Palleggi con la carta igienica: la sfida web dell’Aurora regala un sorriso al mondo

Un pensiero per tutti coloro che in questo periodo stanno soffrendo e per tutti i medici e gli operatori sanitari che lottano per la nostra salute e sicurezza: siamo con voi!

De Ligt alle prese con la challenge

Da Isco a Roberto Carlos, da Zaniolo a De Ligt, da Marcelo a Rashford, da Martial a Boateng. Cioè i campioni di Real Madrid, Juventus, Manchester United, Roma. E poi altri calciatori professionisti e dilettanti, giovani e più anziani, allenatori e dirigenti, figli e genitori, freestyler e maestri della tecnica. In ogni angolo d’Europa e anche fuori dal Continente. A centinaia.

Una vera e propria manìa collettiva, partita da dove? Da Desio. Dall’Aurora Desio. E dall’idea del suo responsabile tecnico Luca Valerio. “L’ho inventata per sfidare tutti i calciofili chiusi tra le mura domestiche in questi giorni che non possono andare al campo a divertirsi – racconta Luca -. Ho pensato a una sfida carina, coinvolgente, con un oggetto che tutti possiamo avere in casa: ero indeciso tra arancia, calzini e rotolo di carta igienica. Quest’ultima mi è sembrata la più divertente e sono partito”.

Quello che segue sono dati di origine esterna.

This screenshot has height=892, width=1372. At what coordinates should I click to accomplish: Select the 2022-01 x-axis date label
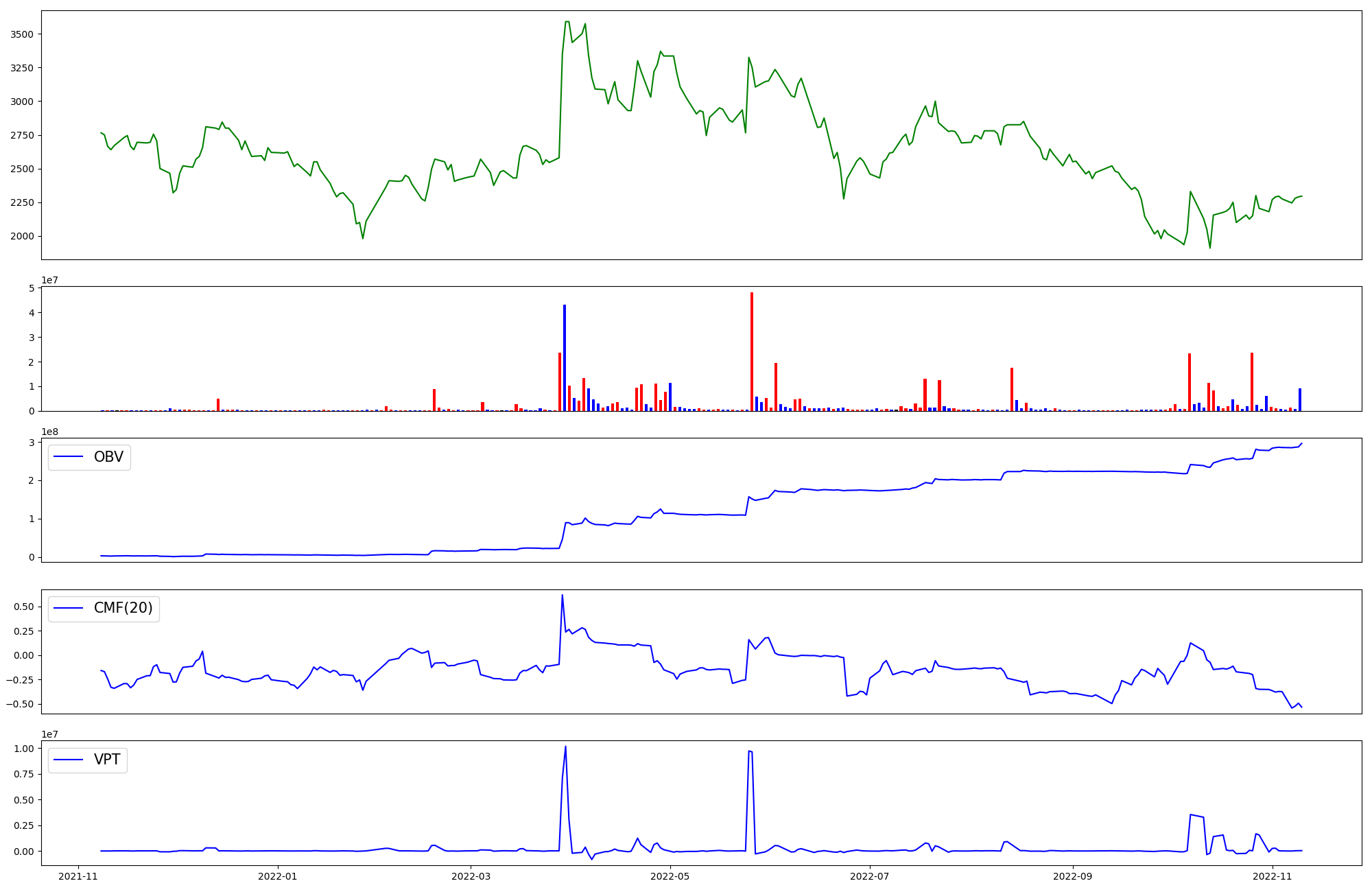click(278, 876)
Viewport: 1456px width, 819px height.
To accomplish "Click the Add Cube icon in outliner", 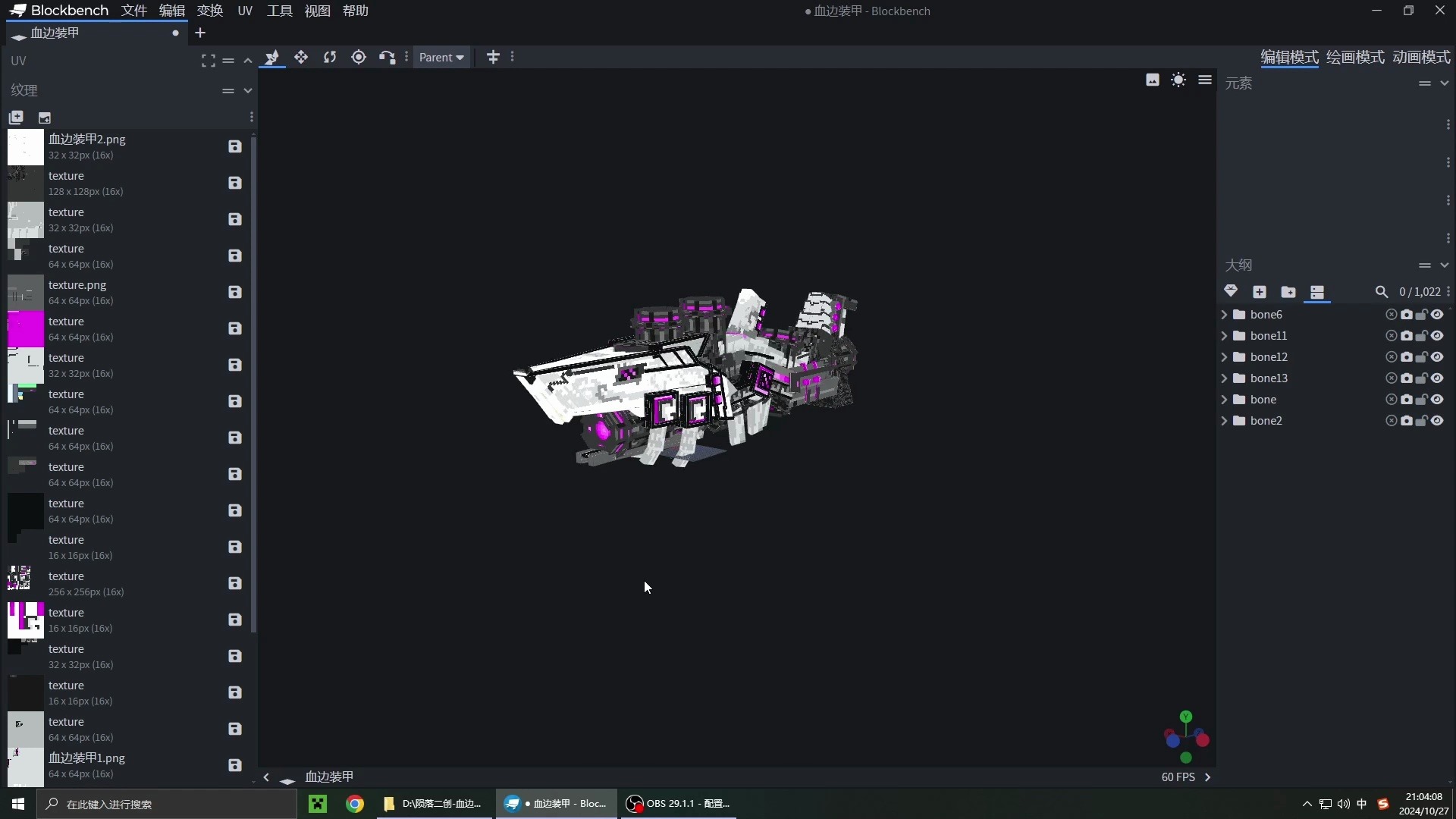I will [x=1260, y=292].
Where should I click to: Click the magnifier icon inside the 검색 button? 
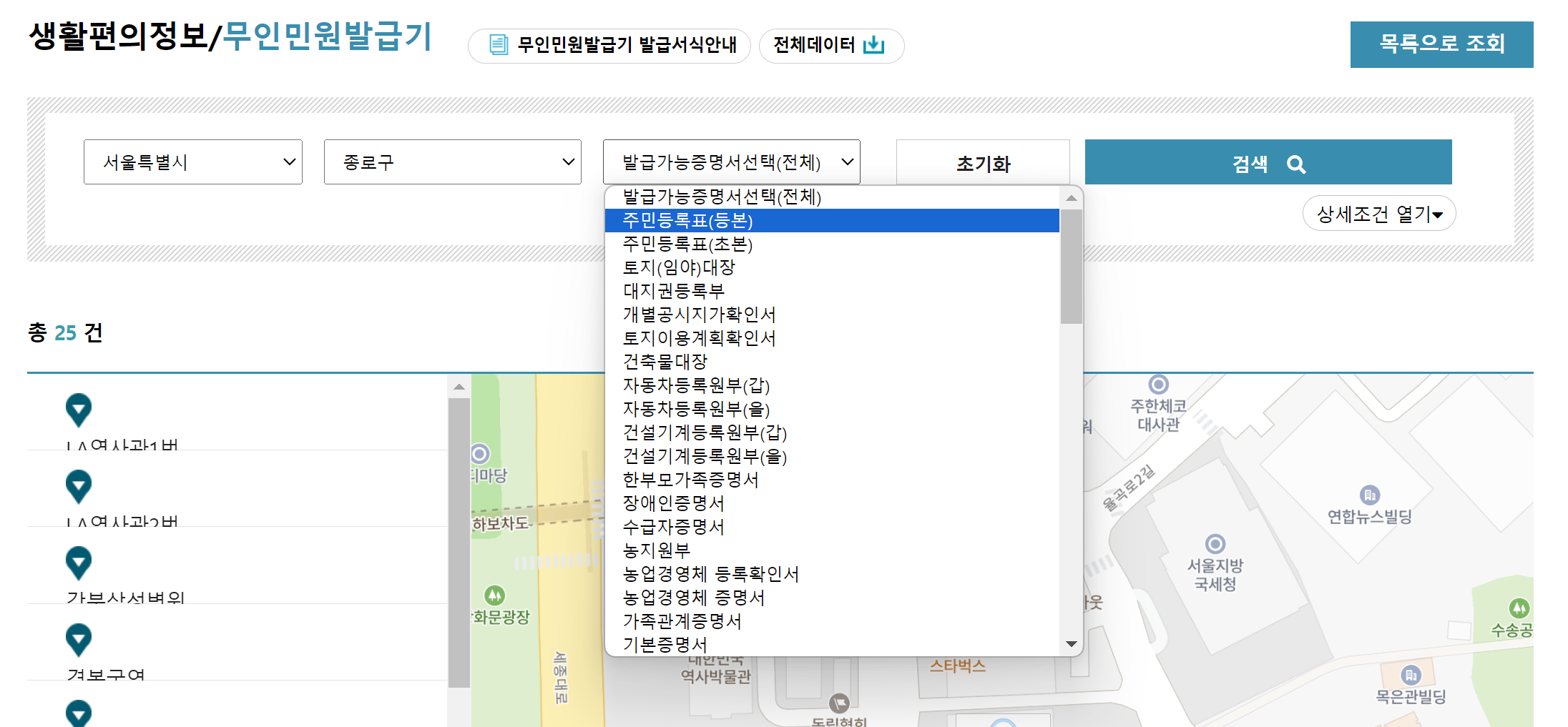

Un video, una ventina di palleggi in salotto con il rotolo bianco e la sfida lanciata.

“Abbiamo chiamato la proposta #toiletpaper challenge – spiega l’Area comunicazione dell’Aurora – e abbiamo pubblicato il video su Instagram e Facebook. I primi a raccogliere la sfida sono stati i nostri genitori e ragazzi, poi gli amici del Bulgaro Academy. Poi, l’hanno ripresa alcuni profili Instagram molto noti, cambiando il nome in #stayathome challenge, e da lì è esplosa la manìa. Siamo felici che abbia unito fuoriclasse di oggi e di ieri, con bambini e ragazzi che sognano di diventarlo, di tutto il mondo. È stato il nostro modo per portare un po’ di svago e tanti sorrisi in un momento terribile per tutto il pianeta e in particolare il nostro Paese. Ne approfittiamo per un enorme grazie e abbraccio a tutti coloro che adesso non hanno modo di divertirsi nemmeno a casa, ma stanno lottando per la nostra salute e sicurezza. Siamo con voi”.